Egal wie es letztlich mit der britischen Bitte um Verschiebung des Brexit ausgeht: Die vergangenen Monate rund um den Austritt des Vereinigten Königsreiches aus der Europäischen Union sind wohl für alle Anhänger der liberal–demokratischen parlamentarischen Demokratie eine sehr herbe Enttäuschung. Was sich da in London seit Monaten abspielt ist leider Wasser auf die Mühlen jener, die es schon immer gewusst haben wollen: Die pluralistisch strukturierten Parlamente können keine nachhaltigen Probleme lösen.

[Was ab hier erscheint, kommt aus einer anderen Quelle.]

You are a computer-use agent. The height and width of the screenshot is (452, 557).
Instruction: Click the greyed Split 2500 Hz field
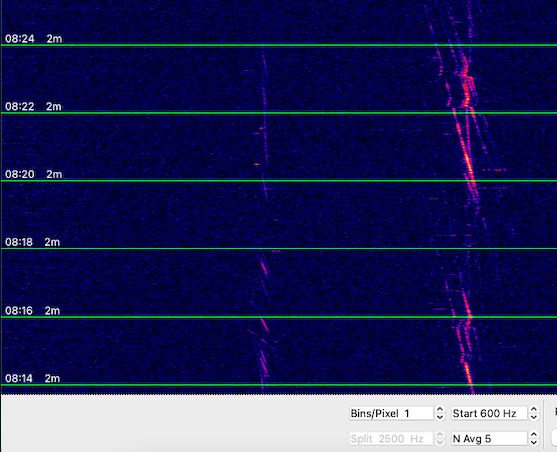point(391,438)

Es muss eine starke Hand her… .
Die Enttäuschung im „Einzelfall“ Großbritannien ist besonders groß. Galten doch die Briten als eher kühle Strategen, tendenziell leidenschaftslose Pragmatiker und vor allem auf das Wohlergehen der eigenen Wirtschaft bedachte Realpolitiker.
Das politische Schauspiel im Britischen Unterhaus, von einigen der Premierministerin wohlgesinnten Kommentaren als gefinkelte Pokerpartie oder als Billard über drei Banden interpretiert, geriet aus dem Ruder. Spätestens ab dem Zeitpunkt, ab dem sich der „Speaker“ des House of Commons geschäftsordnungsmäßig auf das frühe 17. Jahrhundert berief ist klar: Der britische Parlamentarismus ist tatsächlich in einer Verfassungskrise. Keine Präsidiale, keine Klubobmänner- Zusammenkunft , kein Ältestenrat. Statt dessen lautes Geschrei im desorientierten Plenum … .
Nicht auszudenken solches passierte in Deutschland, den Niederlanden oder Österreich. Die geballte Kraft der Medien und der politologischen Expertise würde den politischen Notstand ausrufen und das Ende des demokratischen Abendlandes beschwören.
Für die international eng vernetzte Ökonomie und das ebenso wie für die Kapitalmärkte Gift. Aber, wer weiß ? Vielleicht gibt es doch die ur–britische Deeskalation in letzter Minute. Mit Schirm, Charme und Melone.